REQUEST: Rewrite the lines below, replacing "label text" with "caption" and leaving everything else as it is. Don't include the pictures.
-- Start of PROVIDED DATA --
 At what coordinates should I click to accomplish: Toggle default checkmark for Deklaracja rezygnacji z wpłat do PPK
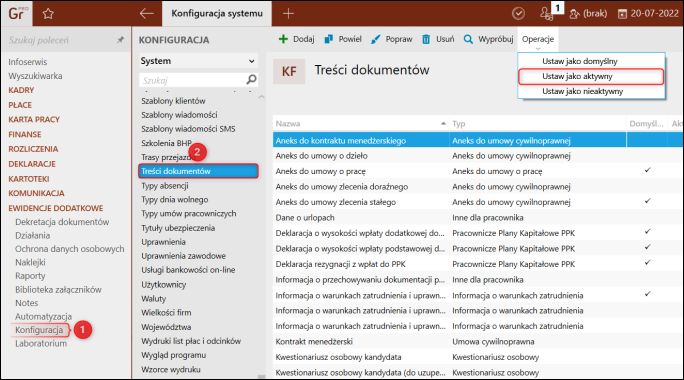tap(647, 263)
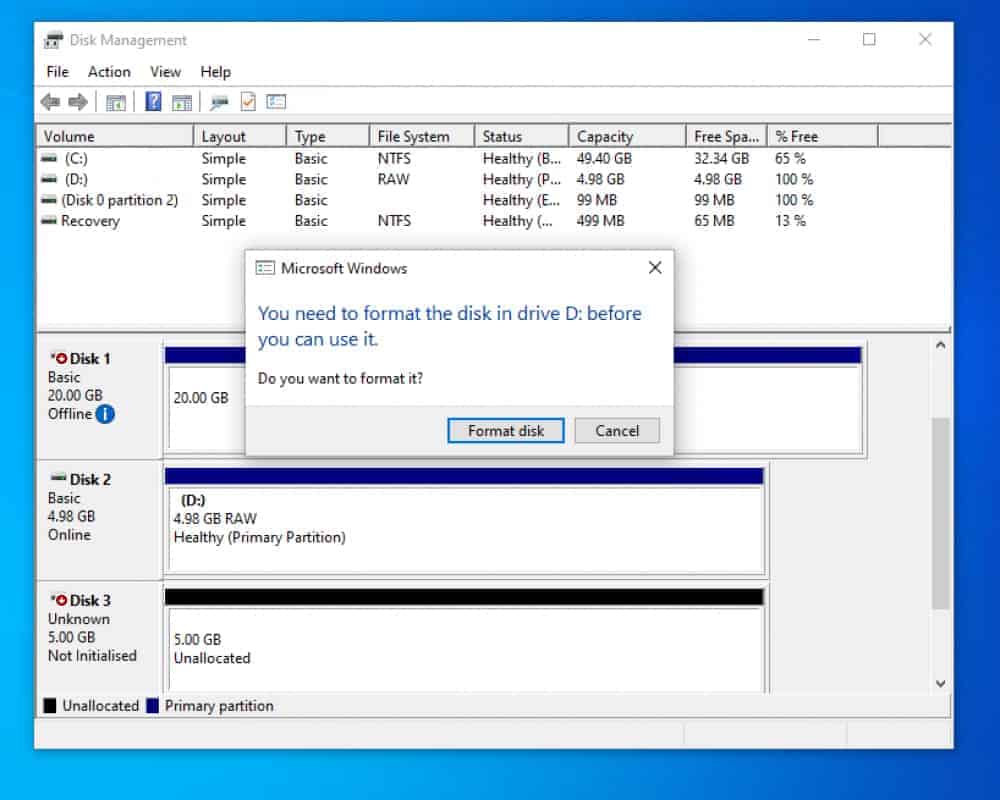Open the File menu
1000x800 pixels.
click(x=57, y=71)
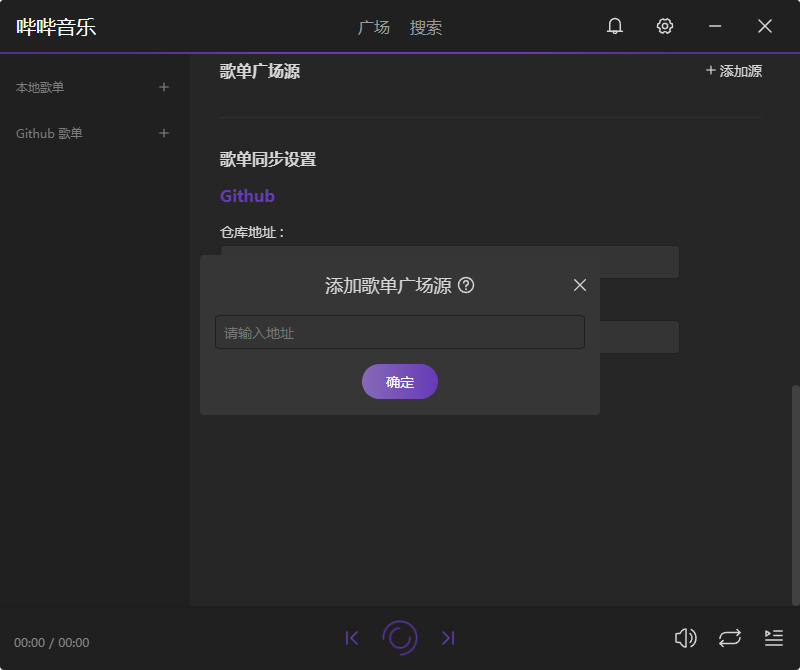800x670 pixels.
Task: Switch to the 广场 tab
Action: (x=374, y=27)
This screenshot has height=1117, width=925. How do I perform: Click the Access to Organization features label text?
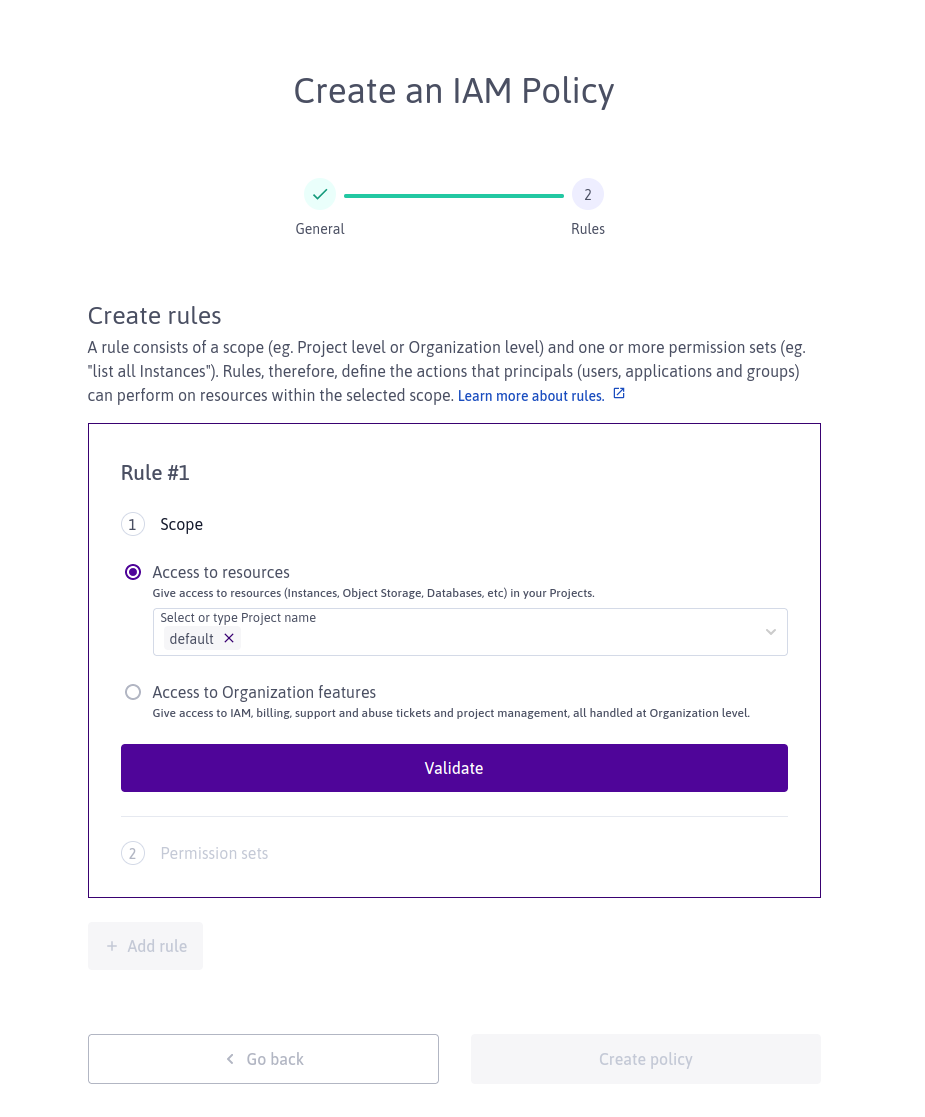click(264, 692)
-- End of PROVIDED DATA --
RESPONSE TO THE EXERCISE:
 At what coordinates should I click to accomplish: Toggle default checkmark for Deklaracja rezygnacji z wpłat do PPK
tap(647, 263)
Open the File menu
1000x800 pixels.
click(x=57, y=71)
800x670 pixels.
Task: Switch to the 广场 tab
Action: (x=374, y=27)
This screenshot has height=1117, width=925. How do I perform: Click the Access to Organization features caption?
click(264, 692)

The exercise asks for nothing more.